Сыграло роль и то, что физически мы были на расстоянии. Я переставала чувствовать его присутствие в своей жизни, он был далеко. Через неделю-две я начала привыкать спать одна. Первый раз за все годы я начала думать о себе отдельно от него.
Обычно я сидела на крыльце до полуночи или до часу. Ветер доносил звон колоколов. Дерьмовый ветер, дерьмовый звон. Сентиментальный и жалостливый звук. После выпитого v меня возникало желание сорвать эти колокола и разбить, уничтожить навсегда.
Только к середине июля Мерисол стала допускать меня к себе, когда плакала. Иногда у меня сердце разрывалось от жалости, но чаще я ничего не чувствовала, кроме усталости. Стояла и ждала, когда она замолчит и я сама смогу вернуться в кровать. Постепенно я приучила ее к своему присутствию: приходила к ней ночью, садилась на кровать, гладила ее по спине, и она успокаивалась. Мы обе могли немного поспать.
В пятницу с утра я сделала уборку. Все по плану: после полудня — в магазин и приготовление настоящего обеда. К шести часам мы с детьми начинали прислушиваться, не подъехала ли машина Алекса.
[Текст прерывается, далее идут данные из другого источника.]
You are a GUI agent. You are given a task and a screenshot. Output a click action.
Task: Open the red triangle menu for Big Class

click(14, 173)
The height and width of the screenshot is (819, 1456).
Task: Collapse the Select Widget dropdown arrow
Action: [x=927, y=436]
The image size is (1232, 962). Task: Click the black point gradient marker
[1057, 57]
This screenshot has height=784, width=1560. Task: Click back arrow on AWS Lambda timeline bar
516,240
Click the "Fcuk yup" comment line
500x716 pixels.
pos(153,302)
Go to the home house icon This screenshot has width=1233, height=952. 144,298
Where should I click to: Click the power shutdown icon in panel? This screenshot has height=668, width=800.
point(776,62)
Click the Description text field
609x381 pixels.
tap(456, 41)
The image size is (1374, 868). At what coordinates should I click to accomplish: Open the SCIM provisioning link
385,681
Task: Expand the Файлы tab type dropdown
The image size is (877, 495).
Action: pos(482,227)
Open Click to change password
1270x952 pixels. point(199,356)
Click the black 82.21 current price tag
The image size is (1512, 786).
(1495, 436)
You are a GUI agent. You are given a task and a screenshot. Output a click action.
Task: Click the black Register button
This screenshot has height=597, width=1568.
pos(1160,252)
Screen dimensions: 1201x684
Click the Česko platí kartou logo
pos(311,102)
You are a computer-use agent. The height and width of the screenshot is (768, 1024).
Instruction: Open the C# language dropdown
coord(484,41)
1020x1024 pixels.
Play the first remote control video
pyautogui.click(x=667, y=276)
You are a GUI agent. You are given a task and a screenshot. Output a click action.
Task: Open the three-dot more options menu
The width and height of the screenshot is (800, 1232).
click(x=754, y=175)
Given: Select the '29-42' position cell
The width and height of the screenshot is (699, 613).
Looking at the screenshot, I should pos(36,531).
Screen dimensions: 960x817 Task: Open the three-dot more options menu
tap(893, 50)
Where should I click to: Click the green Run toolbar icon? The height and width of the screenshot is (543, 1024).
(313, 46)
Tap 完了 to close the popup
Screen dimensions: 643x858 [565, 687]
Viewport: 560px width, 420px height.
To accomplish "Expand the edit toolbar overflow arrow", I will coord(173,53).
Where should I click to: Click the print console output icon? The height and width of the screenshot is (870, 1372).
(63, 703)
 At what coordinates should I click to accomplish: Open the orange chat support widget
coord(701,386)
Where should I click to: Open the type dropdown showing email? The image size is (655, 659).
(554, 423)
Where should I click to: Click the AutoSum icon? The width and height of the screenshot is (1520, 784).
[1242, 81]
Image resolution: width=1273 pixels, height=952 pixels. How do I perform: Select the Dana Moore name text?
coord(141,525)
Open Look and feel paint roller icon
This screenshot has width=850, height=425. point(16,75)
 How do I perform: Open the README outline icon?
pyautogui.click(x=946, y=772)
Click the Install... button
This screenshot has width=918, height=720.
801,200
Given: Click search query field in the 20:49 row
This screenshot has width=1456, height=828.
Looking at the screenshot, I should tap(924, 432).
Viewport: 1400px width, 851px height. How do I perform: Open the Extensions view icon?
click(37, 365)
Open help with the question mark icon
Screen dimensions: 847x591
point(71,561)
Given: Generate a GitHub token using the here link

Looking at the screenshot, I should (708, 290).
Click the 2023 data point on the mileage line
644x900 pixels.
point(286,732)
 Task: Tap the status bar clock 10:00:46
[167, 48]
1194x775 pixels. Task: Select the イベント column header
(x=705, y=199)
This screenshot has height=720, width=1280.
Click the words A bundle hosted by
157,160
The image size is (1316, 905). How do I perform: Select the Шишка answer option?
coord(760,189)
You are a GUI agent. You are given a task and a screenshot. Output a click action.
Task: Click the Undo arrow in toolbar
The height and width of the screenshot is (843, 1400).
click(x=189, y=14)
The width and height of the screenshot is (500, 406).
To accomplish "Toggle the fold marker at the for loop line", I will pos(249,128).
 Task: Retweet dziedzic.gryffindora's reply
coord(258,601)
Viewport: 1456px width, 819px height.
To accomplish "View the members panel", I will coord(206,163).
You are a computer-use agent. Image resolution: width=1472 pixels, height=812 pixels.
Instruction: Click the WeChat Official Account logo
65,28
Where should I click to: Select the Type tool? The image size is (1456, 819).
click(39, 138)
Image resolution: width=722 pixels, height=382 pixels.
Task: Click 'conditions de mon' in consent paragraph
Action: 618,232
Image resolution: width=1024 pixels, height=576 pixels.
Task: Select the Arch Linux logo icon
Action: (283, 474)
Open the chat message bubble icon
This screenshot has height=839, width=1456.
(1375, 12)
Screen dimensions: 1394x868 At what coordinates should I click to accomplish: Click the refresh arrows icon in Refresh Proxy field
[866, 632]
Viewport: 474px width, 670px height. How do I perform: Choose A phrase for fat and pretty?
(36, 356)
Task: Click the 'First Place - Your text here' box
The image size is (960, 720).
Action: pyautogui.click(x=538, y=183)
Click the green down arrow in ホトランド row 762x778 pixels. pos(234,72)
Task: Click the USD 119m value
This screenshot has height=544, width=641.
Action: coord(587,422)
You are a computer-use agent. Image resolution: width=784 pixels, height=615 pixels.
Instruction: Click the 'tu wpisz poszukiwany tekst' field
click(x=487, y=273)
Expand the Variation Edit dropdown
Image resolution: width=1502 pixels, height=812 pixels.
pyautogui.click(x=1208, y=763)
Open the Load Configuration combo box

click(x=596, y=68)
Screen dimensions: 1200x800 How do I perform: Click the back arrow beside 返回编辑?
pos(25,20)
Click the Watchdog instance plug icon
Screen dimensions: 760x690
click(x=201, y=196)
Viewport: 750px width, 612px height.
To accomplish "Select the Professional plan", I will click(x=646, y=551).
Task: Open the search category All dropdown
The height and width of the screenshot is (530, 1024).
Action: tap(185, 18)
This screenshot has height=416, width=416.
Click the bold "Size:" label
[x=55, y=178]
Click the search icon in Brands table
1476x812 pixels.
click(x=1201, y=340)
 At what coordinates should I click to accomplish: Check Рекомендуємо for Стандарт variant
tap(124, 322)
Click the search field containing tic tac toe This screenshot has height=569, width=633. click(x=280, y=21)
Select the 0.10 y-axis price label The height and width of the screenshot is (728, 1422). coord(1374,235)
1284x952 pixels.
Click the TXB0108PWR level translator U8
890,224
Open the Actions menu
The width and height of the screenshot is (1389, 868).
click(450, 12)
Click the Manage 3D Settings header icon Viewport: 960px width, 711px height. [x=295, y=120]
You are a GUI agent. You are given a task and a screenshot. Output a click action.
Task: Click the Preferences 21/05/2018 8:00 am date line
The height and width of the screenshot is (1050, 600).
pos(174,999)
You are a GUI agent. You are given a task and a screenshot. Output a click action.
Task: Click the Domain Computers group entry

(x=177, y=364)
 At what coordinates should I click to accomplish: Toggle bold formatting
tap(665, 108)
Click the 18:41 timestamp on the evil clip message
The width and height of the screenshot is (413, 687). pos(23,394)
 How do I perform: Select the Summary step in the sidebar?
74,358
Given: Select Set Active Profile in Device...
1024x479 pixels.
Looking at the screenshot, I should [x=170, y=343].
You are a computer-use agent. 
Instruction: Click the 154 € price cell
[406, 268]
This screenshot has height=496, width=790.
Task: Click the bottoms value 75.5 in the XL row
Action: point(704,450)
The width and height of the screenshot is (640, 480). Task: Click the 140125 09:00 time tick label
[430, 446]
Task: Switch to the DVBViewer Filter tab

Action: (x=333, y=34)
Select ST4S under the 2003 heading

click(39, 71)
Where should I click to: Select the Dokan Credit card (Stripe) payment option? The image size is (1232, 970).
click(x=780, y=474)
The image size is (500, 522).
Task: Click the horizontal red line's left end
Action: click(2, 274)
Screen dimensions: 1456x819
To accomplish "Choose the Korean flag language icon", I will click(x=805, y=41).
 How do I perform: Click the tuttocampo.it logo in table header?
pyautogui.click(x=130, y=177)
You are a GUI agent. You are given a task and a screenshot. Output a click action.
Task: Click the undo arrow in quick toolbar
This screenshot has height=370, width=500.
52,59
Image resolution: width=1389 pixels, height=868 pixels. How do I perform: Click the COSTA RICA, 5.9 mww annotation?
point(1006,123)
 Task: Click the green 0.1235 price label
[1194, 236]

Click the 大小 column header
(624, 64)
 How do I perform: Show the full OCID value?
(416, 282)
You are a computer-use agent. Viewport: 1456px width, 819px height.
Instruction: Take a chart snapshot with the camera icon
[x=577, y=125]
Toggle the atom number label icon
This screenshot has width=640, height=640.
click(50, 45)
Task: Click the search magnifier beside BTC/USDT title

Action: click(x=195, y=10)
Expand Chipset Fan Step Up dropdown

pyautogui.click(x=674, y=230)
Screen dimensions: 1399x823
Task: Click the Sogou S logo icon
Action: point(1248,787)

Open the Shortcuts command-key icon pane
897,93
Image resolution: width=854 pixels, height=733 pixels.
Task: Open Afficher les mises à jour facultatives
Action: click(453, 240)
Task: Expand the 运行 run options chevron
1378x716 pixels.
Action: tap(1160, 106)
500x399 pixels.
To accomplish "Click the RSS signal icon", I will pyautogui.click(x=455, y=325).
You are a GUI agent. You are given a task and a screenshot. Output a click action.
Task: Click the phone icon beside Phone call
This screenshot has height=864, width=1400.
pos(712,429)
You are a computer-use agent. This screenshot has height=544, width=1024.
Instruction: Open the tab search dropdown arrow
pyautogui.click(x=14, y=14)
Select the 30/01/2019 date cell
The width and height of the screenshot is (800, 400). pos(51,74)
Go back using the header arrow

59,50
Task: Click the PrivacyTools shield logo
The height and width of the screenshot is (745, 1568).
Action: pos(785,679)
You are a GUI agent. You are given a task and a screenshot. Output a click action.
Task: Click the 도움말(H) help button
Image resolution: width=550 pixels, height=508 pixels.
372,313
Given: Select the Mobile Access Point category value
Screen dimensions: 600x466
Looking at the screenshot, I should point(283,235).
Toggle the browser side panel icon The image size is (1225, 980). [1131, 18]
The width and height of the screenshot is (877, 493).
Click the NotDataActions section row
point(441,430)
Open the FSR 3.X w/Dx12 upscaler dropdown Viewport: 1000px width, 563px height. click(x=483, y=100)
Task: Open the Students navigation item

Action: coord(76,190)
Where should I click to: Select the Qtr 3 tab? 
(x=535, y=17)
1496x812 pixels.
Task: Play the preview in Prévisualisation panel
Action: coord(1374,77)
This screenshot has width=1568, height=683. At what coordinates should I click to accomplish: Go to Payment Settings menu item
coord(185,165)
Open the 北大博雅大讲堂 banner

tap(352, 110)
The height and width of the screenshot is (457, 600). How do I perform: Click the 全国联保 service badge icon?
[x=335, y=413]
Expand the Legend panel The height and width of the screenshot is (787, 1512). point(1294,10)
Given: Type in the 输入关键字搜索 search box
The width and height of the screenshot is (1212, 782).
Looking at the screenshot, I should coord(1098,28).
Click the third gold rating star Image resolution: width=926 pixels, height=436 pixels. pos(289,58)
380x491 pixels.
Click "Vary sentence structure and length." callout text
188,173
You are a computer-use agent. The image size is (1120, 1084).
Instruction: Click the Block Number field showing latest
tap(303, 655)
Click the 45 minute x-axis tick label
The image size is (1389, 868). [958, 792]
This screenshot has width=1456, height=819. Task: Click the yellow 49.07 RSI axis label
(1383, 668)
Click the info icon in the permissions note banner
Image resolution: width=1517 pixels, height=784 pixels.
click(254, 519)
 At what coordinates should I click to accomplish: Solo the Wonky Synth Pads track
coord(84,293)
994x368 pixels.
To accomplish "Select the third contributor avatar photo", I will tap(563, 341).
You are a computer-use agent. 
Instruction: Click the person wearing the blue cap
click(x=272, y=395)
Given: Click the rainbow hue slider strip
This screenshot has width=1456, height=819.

Когда же он в шесть или в половине седьмого наконец входил в дом, Мерисол кричала: «Папа приехал!» — и бежала к нему. Алекс подхватывал ее и долго целовал. Красивый в своем костюме и представительный даже без галстука. Мы обедали за столом, после обеда — мороженое, и Кевин с Мерисол шли спать.
От этих вечеров я всегда ждала многого. После четырех дней разлуки мы искренне тянулись друг к другу. Начиналось все горячо, страстно. Но, казалось, что-то мешает настоящей близости, это делало нас резкими, непримиримыми. Это была настоящая война под видом страстного влечения: мы боролись, просто толкали друг друга, царапали, старались причинить боль. Он кончал, я кончала, а в итоге ничего — мы оба оставались страшно неудовлетворенными.
Алекс засыпал, а я лежала и скучала по тем ночам, когда Алекс не приезжал. В те ночи я была одна, свободная от его объятий, его голоса, его безграничной требовательности. Живя неделями вдали от него, я привыкла к одиночеству. Мне было не по себе лежать и смотреть в темноту, когда рядом спящий Алекс. Мне начинало казаться, что мои ощущения становятся мутными и мрачными, как вода в озере. Я прислушивалась к звону колоколов, хотелось выйти на крыльцо и выкурить сигарету с марихуаной. Я пробовала выскользнуть из кровати, но Алекс спал всегда чутко. Он ворочался и клал ногу мне на ноги.